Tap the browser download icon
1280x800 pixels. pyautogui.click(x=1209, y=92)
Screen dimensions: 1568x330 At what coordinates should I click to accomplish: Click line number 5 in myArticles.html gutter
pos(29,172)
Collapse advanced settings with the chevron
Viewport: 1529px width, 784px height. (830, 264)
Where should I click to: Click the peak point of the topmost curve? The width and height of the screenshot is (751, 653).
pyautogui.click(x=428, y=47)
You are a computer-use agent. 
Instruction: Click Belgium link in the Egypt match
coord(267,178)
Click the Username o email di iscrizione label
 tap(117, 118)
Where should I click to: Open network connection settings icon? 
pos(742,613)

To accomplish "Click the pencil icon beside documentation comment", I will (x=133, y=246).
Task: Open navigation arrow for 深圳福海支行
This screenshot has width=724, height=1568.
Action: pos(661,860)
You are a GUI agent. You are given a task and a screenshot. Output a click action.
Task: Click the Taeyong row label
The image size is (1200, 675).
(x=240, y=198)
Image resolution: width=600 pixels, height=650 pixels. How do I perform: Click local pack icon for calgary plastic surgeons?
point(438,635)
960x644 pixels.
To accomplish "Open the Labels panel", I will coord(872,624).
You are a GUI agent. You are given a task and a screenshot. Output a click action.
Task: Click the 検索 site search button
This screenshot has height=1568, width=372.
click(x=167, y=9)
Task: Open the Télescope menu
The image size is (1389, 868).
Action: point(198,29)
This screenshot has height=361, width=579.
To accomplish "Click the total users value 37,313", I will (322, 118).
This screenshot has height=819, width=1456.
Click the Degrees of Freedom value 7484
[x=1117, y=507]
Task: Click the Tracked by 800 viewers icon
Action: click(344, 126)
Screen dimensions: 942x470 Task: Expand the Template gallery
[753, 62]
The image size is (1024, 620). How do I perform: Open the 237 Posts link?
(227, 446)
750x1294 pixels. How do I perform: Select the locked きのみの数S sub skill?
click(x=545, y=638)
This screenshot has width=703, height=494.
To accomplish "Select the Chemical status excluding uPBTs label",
━━━
The required output is an exact retyping of the lines from the one that contains "Where should I click to: Click" through the last line of the material above.

Where should I click to: Click the peak point of the topmost curve? The width and height of the screenshot is (751, 653).
pyautogui.click(x=428, y=47)
You are a computer-use agent. 
Instruction: Click Belgium link in the Egypt match
coord(267,178)
Click the Username o email di iscrizione label
 tap(117, 118)
Where should I click to: Open network connection settings icon? 
pos(742,613)

To accomplish "Click the pencil icon beside documentation comment", I will (x=133, y=246).
Task: Open navigation arrow for 深圳福海支行
This screenshot has width=724, height=1568.
Action: pos(661,860)
You are a GUI agent. You are given a task and a screenshot. Output a click action.
Task: Click the Taeyong row label
The image size is (1200, 675).
(x=240, y=198)
Image resolution: width=600 pixels, height=650 pixels. How do I perform: Click local pack icon for calgary plastic surgeons?
point(438,635)
960x644 pixels.
To accomplish "Open the Labels panel", I will coord(872,624).
You are a GUI agent. You are given a task and a screenshot. Output a click action.
Task: Click the 検索 site search button
This screenshot has height=1568, width=372.
click(x=167, y=9)
Task: Open the Télescope menu
The image size is (1389, 868).
Action: point(198,29)
This screenshot has height=361, width=579.
To accomplish "Click the total users value 37,313", I will (322, 118).
This screenshot has height=819, width=1456.
Click the Degrees of Freedom value 7484
[x=1117, y=507]
Task: Click the Tracked by 800 viewers icon
Action: click(344, 126)
Screen dimensions: 942x470 Task: Expand the Template gallery
[753, 62]
The image size is (1024, 620). How do I perform: Open the 237 Posts link?
(227, 446)
750x1294 pixels. How do I perform: Select the locked きのみの数S sub skill?
click(x=545, y=638)
This screenshot has width=703, height=494.
To accomplish "Select the Chemical status excluding uPBTs label",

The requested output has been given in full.